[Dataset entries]
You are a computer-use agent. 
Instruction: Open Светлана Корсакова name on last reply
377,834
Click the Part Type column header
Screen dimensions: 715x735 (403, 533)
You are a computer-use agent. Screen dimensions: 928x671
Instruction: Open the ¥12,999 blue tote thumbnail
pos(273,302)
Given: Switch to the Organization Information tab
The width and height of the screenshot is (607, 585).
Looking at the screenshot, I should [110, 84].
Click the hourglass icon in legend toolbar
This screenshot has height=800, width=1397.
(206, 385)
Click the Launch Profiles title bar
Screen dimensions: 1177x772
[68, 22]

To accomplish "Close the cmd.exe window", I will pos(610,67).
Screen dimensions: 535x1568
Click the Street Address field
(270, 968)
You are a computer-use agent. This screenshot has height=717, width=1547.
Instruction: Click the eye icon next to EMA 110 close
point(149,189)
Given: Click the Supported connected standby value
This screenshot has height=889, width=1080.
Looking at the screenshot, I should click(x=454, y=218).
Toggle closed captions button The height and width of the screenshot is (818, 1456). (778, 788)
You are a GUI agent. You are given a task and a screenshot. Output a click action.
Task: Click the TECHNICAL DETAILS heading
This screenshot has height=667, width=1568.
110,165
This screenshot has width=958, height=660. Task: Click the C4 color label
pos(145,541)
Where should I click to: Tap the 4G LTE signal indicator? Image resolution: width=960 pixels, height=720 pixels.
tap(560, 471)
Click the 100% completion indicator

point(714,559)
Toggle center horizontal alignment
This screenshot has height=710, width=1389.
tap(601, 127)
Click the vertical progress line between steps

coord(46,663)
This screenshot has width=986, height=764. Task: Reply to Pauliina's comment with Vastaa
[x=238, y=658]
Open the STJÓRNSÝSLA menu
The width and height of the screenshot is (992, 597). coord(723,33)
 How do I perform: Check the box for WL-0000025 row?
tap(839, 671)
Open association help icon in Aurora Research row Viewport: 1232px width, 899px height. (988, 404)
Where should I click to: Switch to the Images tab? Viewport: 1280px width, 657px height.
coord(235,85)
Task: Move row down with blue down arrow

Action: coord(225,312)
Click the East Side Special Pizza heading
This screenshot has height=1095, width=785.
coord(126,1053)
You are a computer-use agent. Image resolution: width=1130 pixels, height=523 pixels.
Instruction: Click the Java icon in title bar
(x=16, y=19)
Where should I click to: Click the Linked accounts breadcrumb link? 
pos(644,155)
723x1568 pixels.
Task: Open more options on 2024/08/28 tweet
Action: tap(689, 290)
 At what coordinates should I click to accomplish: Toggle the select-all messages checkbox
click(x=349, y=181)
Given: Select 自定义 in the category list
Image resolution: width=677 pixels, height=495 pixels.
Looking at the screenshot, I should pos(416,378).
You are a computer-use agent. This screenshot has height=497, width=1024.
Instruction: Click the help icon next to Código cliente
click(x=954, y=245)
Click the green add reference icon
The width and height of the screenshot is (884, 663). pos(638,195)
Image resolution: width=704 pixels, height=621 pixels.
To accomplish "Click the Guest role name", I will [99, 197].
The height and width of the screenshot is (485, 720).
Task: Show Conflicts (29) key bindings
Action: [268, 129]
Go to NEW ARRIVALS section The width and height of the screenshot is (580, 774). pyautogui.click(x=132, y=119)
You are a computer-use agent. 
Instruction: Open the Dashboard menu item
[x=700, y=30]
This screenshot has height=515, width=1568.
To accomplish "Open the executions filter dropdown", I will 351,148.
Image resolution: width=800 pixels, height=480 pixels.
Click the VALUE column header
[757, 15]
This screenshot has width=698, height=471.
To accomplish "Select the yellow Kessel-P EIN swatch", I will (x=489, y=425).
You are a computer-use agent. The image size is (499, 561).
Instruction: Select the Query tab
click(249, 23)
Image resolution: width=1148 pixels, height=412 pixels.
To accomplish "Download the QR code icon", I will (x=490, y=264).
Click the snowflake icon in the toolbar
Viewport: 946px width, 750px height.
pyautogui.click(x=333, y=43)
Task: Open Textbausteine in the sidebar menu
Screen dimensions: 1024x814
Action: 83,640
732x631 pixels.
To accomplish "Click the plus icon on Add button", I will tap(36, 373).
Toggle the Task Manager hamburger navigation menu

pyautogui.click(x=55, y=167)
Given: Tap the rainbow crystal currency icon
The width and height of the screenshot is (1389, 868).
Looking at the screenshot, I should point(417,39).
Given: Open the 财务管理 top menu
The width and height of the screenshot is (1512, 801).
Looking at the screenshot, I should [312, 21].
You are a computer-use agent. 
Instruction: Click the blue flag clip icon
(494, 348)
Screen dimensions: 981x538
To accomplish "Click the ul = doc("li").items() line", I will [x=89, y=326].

Task statement | Can you write out the lines above, from the first one through the one containing "You are a GUI", exactly as they appear and nothing more?

Written response |
You are a computer-use agent. 
Instruction: Open Светлана Корсакова name on last reply
377,834
Click the Part Type column header
Screen dimensions: 715x735 (403, 533)
You are a computer-use agent. Screen dimensions: 928x671
Instruction: Open the ¥12,999 blue tote thumbnail
pos(273,302)
Given: Switch to the Organization Information tab
The width and height of the screenshot is (607, 585).
Looking at the screenshot, I should [110, 84].
Click the hourglass icon in legend toolbar
This screenshot has height=800, width=1397.
(206, 385)
Click the Launch Profiles title bar
Screen dimensions: 1177x772
[68, 22]

To accomplish "Close the cmd.exe window", I will pos(610,67).
Screen dimensions: 535x1568
Click the Street Address field
(270, 968)
You are a computer-use agent. This screenshot has height=717, width=1547.
Instruction: Click the eye icon next to EMA 110 close
point(149,189)
Given: Click the Supported connected standby value
This screenshot has height=889, width=1080.
Looking at the screenshot, I should click(x=454, y=218).
Toggle closed captions button The height and width of the screenshot is (818, 1456). (778, 788)
You are a GUI agent. You are given a task and a screenshot. Output a click action.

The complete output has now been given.